Frequently Asked Questions
What is estate planning?
Estate planning refers to making arrangements before your death to ensure that your assets are transferred properly and other desired wishes are carried out. The “term” estate typically refers to property, but estates can refer to any type of assets including cash, jewelry, cars, etc.
Estate planning involves more than just transferring assets. Your last will and testament can provide instructions for other areas, including what actions you would like to be taken if you become disabled and ensure your values are maintained when your will is followed.
What is the difference between a will and trusts for estate planning?
A Will provides the instructions for how you would like your assets distributed after your death. However, before your assets are distributed, whoever is receiving those assets must go through the State’s Probate process. During this court process, your last will and testament is legally approved and executed.
Estate planning Trusts are handled privately and avoid the Probate process. Trusts are financial vehicles created by a “trustor” to legally hold assets for a beneficiary known as a “trustee”. Trusts also provide legal and tax protections and ensure assets are distributed properly.
Is estate planning only for the wealthy?
No, people at all income levels should consider estate planning to ensure the financial security of their loved ones after they pass. Many people associate the term “estate tax” with the wealthy, but in reality your loved ones may face taxes or court fees for assets of any size.
How do I write my last will and testament?
Although many people may seek legal advice or hire a lawyer to write their will and testament, your will can be an informal document or there are also many online will services. Make sure to sign your will and you are allowed to have witnesses sign your will as well.Your last will and testament should include the following:
- Estate executor - a family member or other person who is in charge of making sure your wishes and financial distributions are properly followed.
- Assets and property - anything which holds value that will be passed along to loved ones as part of your will’s instructions.
- Debt obligations - your will can define how your existing debts and other planned costs, such as funeral expenses, are paid for.
- Beneficiaries - these are the individual loved ones who will receive your assets and anything else involved in the instructions of your will.
- Guardianship for children - if relevant, your will can define who should be the legal guardian of your children under 18.
- Other instructions - feel free to add any other instructions or wishes to how you would like your will to be executed.
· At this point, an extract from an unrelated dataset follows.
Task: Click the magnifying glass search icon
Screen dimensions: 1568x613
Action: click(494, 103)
What is a Durable Power of Attorney?
The term “Power of Attorney” (POA) refers to someone you have assigned to make medical, legal, or financial decisions on your behalf in the event that you are not capable of making, or would not like to make, those decisions.
The term “Durable” in Durable Power of Attorney refers to a POA who is allowed to make decisions on your behalf if you become mentally or physically incapable, usually as the result of a healthcare incident. Typically a regular Power of Attorney loses their ability to make decisions on your behalf once you become mentally incapable.
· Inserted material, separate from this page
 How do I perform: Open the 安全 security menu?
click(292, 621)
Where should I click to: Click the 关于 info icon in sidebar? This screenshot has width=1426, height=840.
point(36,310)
As part of estate planning, you should consider assigning a Durable Power of Attorney. Many people seek the advice of an attorney when assigning their Durable Power of Attorney, but there are also many online forms and services to assign one on your own.
What is the difference between a Probate Lawyer and an Estate Lawyer?
Probate lawyers provide legal advice on Probate, which is a court process whereby your last will and testament is legally approved and executed after you die. During this process your assets are legally transferred to the beneficiaries in your will. On the other hand, Estate lawyers provide a wider range of services and advise on all aspects of estate planning such as preparing wills and trusts.
Estate lawyers typically deal with the living estate holder, while Probate lawyers help with executing the will after the estate holder has passed away. It is possible that an Estate lawyer can also be designated as the Probate lawyer.
How much does an estate planning attorney cost?
The costs for an estate attorney can vary depending on what type of estate planning services you require. A simple Will may cost as low as $200, but estate lawyers typically charge by the hour at an average rate of $275 per hour. The total cost for a more complex estate plan could cost over $5,000.
What should be on my estate planning checklist?Each person’s estate planning will be different, but some common checklist items and questions to ask are:
- What are my assets or any other property which hold value and I would like to pass on to my loved ones?
- Will I have any debt or liabilities at the time of my death? Should I purchase any insurance to protect the finances of my loved ones, such as long term care insurance or final expense insurance?
- Think of any other items or instructions you would like to include in your will. These can include non-financial considerations such as legal guardianship or how your pets will be cared for. Create your will with the advice of an estate lawyer and do not hesitate to update your will as time passes.
- Consider designating a limited power of attorney and durable power of attorney to make any decisions on your behalf, especially in case you become medically incapable of making decisions.
- Understand your State’s estate tax laws and seek the advice of an estate planning attorney to determine if forming estate trusts will help with your estate planning.